Blackbody radiation is continuous because the frequencies photons can have form a continuous spectrum.

The way the blackbody formula is obtained is by assuming that the energy in light is given in terms of its frequency $E=\hbar\omega$ (at the time Planck proposed it, he didn't think about light being made up of particles at all, it was Einstein who later interpreted this formula as saying light is made up of packets).

The core idea that makes this work is that Planck then assumes that, for some reason, light can be in thermal equilibrium with matter (at a given temperature $T$). The probability to find a wave (photon) with a given energy is then the same as it would be for any particle, proportional to a Boltzmann weight $\exp(-\text{energy}/k_B T)$ where $k_B$ is a constant (Boltzmann's constant).

With a bit of math you get to expectation value of the energy for any frequency (in a box with periodic boundary conditions):

$$\langle E_\omega\rangle=\frac{\sum_{j=0}^\infty(jE_\omega)e^{-jE_\omega/k_BT}}{\sum_{j=0}^\infty e^{-jE_\omega/k_BT}}=\frac{\hbar\omega}{e^{\hbar\omega/k_BT}-1}$$

After an integral over the space of wavenumbers you arrive at the final formula for blackbody radiation,

$$I(\omega)=\frac{\hbar}{\pi^2}\frac{\omega^3}{e^{\hbar\omega/k_BT}-1}$$

this gives you the energy radiated by a hot (black)body at a given temperature $T$, as a function of the frequency $\omega$. As you can see we needed to place no restriction in the values for $\omega$ (technically we did, but only for the expectation value, you take a limit of infinite size later and the restriction disappears), and that's why the distribution is continuous.

I said as much, but also notice that what we used is the expectation value, that is the average energy in that frequency. In reality both atomic (electron) and vibrational (phonon) states have discrete energy spectra, so that the energy absorbed and emitted comes in packets with the value of the gaps between energy levels (very similar to what is shown in your image).

Is it accurate that photons are only emitted during electron transitions?

I would say yes. Both the bound and free electrons emit photons when they make a transition (since the temperature is above absolute zero, fluctuations will make it so that you always have some free electrons). The bound electrons have a discrete energy spectrum but the free ones don't, theirs is continuous. But indirectly vibrations in the material can also affect the emission of photons via electron-phonon interactions (phonons are the quanta of vibrations).

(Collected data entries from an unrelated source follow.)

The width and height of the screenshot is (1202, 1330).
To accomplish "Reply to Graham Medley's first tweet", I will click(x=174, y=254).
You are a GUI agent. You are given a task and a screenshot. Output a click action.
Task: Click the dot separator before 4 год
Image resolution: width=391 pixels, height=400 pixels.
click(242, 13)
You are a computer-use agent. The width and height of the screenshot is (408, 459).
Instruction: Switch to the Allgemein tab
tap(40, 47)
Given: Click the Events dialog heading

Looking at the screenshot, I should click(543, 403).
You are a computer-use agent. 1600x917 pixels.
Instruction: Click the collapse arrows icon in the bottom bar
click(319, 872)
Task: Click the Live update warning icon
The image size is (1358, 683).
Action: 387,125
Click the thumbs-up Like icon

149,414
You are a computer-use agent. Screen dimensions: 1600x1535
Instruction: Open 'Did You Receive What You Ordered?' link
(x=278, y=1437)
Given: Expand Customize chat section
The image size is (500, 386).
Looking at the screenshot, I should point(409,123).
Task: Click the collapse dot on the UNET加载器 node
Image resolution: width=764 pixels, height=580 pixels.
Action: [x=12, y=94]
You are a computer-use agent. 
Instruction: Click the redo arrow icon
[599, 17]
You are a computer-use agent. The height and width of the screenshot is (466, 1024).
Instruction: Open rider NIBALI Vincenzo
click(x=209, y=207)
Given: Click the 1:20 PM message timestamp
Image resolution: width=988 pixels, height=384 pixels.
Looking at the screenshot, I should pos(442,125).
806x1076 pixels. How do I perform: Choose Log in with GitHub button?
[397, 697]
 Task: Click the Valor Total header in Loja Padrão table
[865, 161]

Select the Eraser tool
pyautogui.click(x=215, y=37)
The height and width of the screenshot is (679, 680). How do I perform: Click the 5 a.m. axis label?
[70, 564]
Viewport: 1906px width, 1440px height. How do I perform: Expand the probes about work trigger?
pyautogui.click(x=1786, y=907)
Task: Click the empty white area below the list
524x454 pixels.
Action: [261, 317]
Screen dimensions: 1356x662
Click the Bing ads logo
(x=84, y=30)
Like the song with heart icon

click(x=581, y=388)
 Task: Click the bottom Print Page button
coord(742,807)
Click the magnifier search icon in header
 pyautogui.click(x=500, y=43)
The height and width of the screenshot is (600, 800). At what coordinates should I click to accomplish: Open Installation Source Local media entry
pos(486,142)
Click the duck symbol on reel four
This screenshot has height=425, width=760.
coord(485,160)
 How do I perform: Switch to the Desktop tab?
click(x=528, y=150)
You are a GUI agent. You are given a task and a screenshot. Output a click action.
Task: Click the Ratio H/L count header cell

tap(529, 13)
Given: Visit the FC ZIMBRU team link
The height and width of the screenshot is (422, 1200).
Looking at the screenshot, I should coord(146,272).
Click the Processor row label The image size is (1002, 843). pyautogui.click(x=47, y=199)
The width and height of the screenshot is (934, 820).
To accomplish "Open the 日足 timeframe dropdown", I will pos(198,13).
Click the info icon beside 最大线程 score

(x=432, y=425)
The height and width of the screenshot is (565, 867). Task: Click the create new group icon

what is the mechanism to jump vibrational energy levels? an temperature cause a jump or just IR radiation?

In this case it is also the interaction with the electrons that adds quanta to the vibration. On the other hand temperature doesn't exactly fit the picture here. Temperature is a statistical average quantity, it's (proportional to) the average the kinetic energy of the particles in any body (that's where the expression $E=k_BT$ comes from). But a higher temperature means more energy and it would imply a higher vibrational energy levels as well.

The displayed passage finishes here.